Although most pediatric Ph+ CML patients experienced adverse reactions at some time during the study, the incidence of Grade 3/4 adverse reactions was low and included neutropenia, thrombocytopenia, and anemia, generally within the first several months of therapy.
In HES/CEL patients, instances of Grade 3 leukopenia, neutropenia, lymphopenia, and anemia were reported.
(*)Numbers indicate the range of percentages in 4 studies among adult patients with Ph+ CML in blast crisis, accelerated phase, and chronic phase.
For DFSP, severe (NCI Grades 3/4) lab abnormalities included anemia (17%), thrombocytopenia (17%), neutropenia (8%) and increased creatinine (8%).
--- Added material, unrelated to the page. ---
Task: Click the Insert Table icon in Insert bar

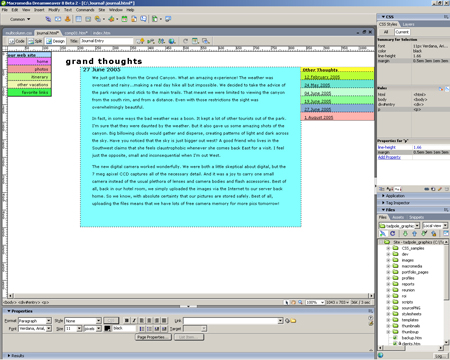Action: click(x=78, y=19)
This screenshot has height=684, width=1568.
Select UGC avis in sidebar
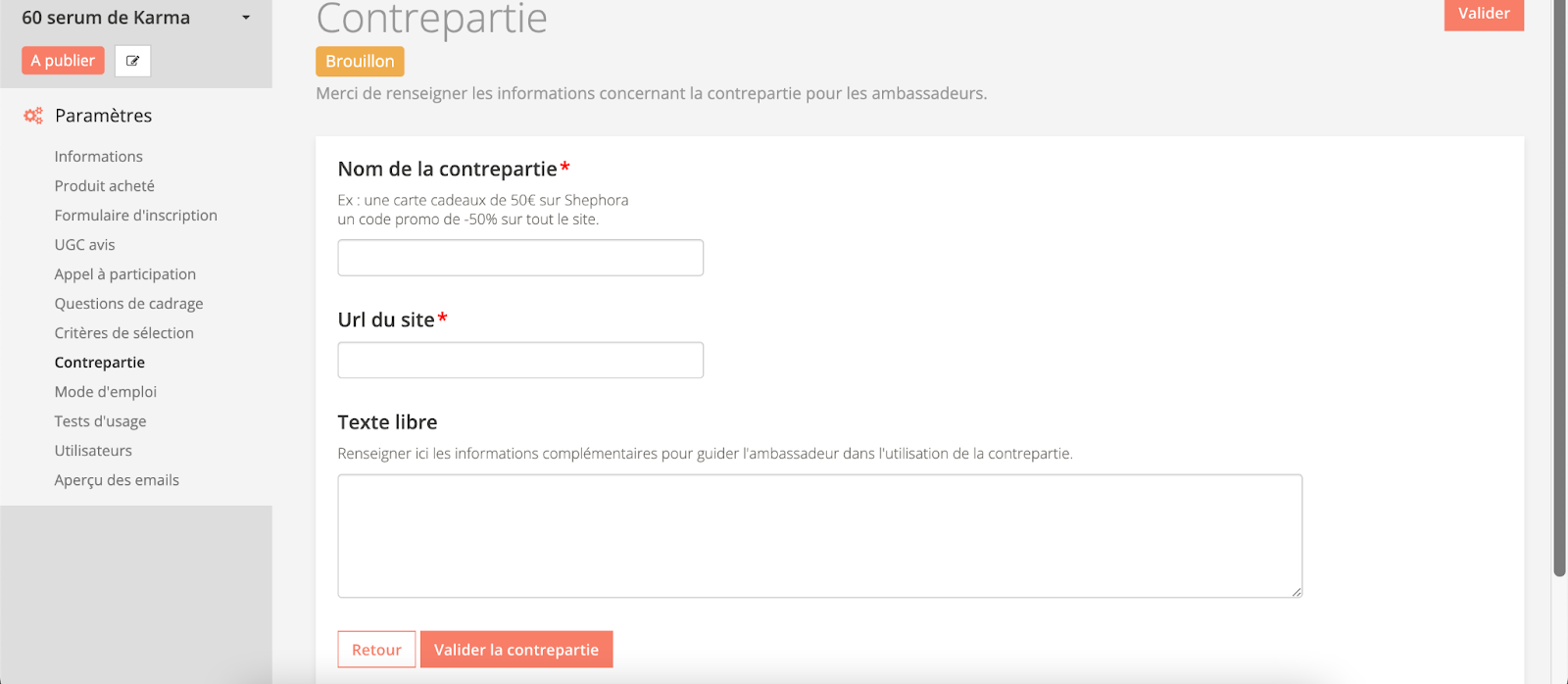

In GIST, severe (NCI Grades 3/4) lab abnormalities (400 mg/day; 600 mg/day)--including neutropenia (10%; 11%), anemia (3%; 9%), thrombocytopenia (0%; 1%) and hepatotoxicity (6%; 8%)--and severe adverse experiences (NCI Grades 3/4), including severe fluid retention (eg, pleural effusion or ascites; 3%; 8%) and superficial edema (6%; 5%), hemorrhage (6%; 11%), abdominal pain (11%; 4%), nausea (6%; 4%), diarrhea (3%; 7%) and musculoskeletal pain (6%; 1%) were reported among patients receiving Gleevec.
Severe congestive heart failure and left ventricular dysfunction have occasionally been reported. Most of the patients with reported cardiac events have had other comorbidities and risk factors, including advanced age and previous medical history of cardiac disease. Patients with cardiac disease or risk factors for cardiac failure should be monitored carefully, and any patient with signs or symptoms consistent with cardiac failure should be evaluated and treated.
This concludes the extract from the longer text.